The first player to score 100 or more points wins.
For example, the first player, Donald, begins a turn with a roll of 5. Donald could hold and score 5 points, but chooses to roll again. Donald rolls a 2, and could hold with a turn total of 7 points, but chooses to roll again. Donald rolls a 1, and must end his turn without scoring. The next player, Alexis, rolls the sequence 4-5-3-5-5, after which she chooses to hold, and adds her turn total of 22 points to her score.
Optimal play
Optimal play for 2-player Pig was computed by Todd W. Neller[4] and visualized by Clifton G. M. Presser in 2001.[5] At any time, the relevant decision information includes the player's score, the opponent's score, and the turn total. Such information corresponds to a 3D point in the graph's space. If this point is inside the gray solid, the player should roll. Otherwise, the player should hold.

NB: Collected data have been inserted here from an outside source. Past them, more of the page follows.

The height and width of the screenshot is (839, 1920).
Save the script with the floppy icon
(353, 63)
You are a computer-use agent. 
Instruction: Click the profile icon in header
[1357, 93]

Many 2-dice variants have been analysed,[6] and human-playable Pig strategies have been compared to optimal play.[7]
Variations
Common rule variations include:[8]
- Two dice: two dice are rolled instead of one (See "Two Dice Pig" below)

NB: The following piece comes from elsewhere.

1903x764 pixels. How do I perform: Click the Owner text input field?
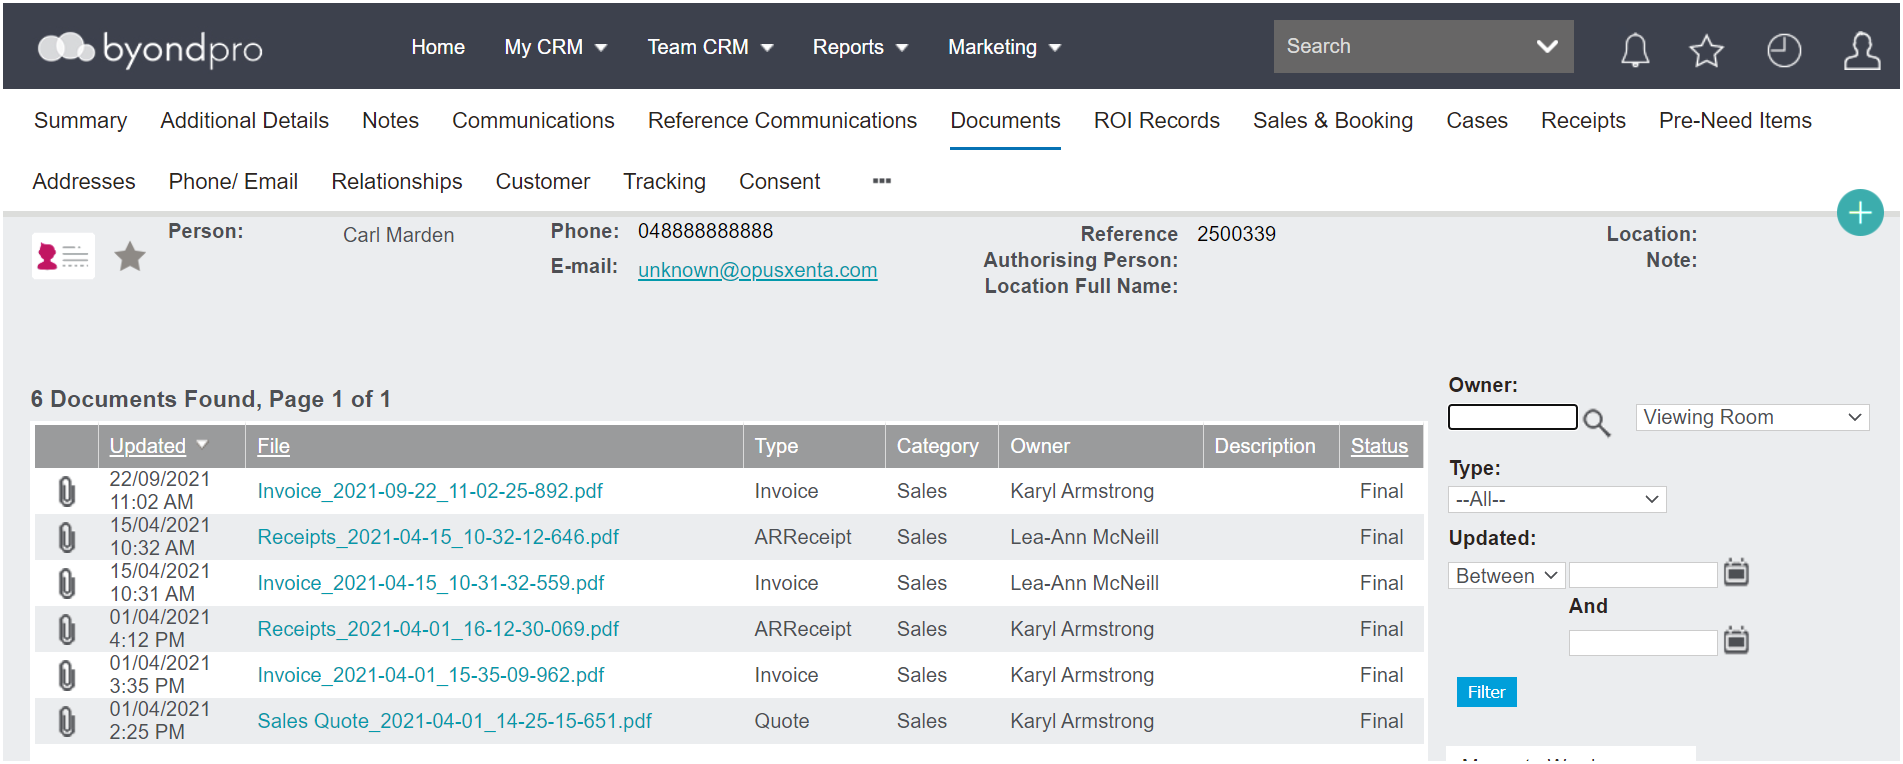(1512, 417)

- Any number of dice ("Hog" variation): the player rolls only once per turn with an arbitrary number of dice.
- 6 is bad: a roll of 6 is treated as a roll of 1.
Two-Dice Pig
This variation is the same as Pig, except:
- Two standard dice are rolled. If neither shows a 1, their sum is added to the turn total.
- If a single 1 is rolled, the player scores nothing and the turn ends.
- If two 1s are rolled, the player’s entire score is lost, and the turn ends.
- If a double is rolled, the point total is added to the turn total as with any roll but the player is obligated to roll again (possible sub-variation of the two-dice game)
Big Pig
This variation is the same as Two-Dice Pig, except:
- If two 1s are rolled, the player adds 25 to the turn total.
- If other doubles are rolled, the player adds twice the value of the dice to the turn total.
Skunk
Skunk (or Think) is a variation of Two-Dice Pig that is played with large groups. Rather than rolling in turn, all players begin the round standing. At any point in the round, a player may hold by sitting down. The round continues until a 1 is rolled, or all players have sat down. Skunk is played in five rounds, and scoring is recorded in a 5-column table with columns labeled with the letters of the word "SKUNK". The first round score is entered in the "S"-column, the next in the first "K"-column, and so on. After five rounds, the highest-scoring player is the winner.[9]
Teaching
Pig often serves as a simple example for teaching probability concepts from the middle school level upwards. The game also provides exercises for teaching Computer Science in areas ranging from introductory courses to advanced machine learning material.[10]
References
- Scarne, John (1945). Scarne on Dice. Harrisburg, Pennsylvania: Military Service Publishing Co.
- Pig at BoardGameGeek
- Reiner Knizia, Dice Games Properly Explained. Elliot Right-Way Books, 1999
- Todd W. Neller and Clifton G.M. Presser. Optimal Play of the Dice Game Pig, The UMAP Journal 25(1) (2004), pp. 25–47.
- http://cs.gettysburg.edu/projects/pig/pigVis.html
- Todd W. Neller and Clifton G.M. Presser. Pigtail: A Pig Addendum, The UMAP Journal 26(4) (2005), pp. 443–458.
- Todd W. Neller and Clifton G.M. Presser. Practical Play of the Dice Game Pig, The UMAP Journal 31(1) (2010), pp. 5–19.
- http://cs.gettysburg.edu/projects/pig/piglinks.html
- http://illuminations.nctm.org/index_d.aspx?id=248
- Todd W. Neller, Clifton G.M. Presser, Ingrid Russell, Zdravko Markov. Pedagogical Possibilities for the Dice Game Pig. Journal of Computing Sciences in Colleges, vol. 21, no. 6, pp. 149–161, June 2006.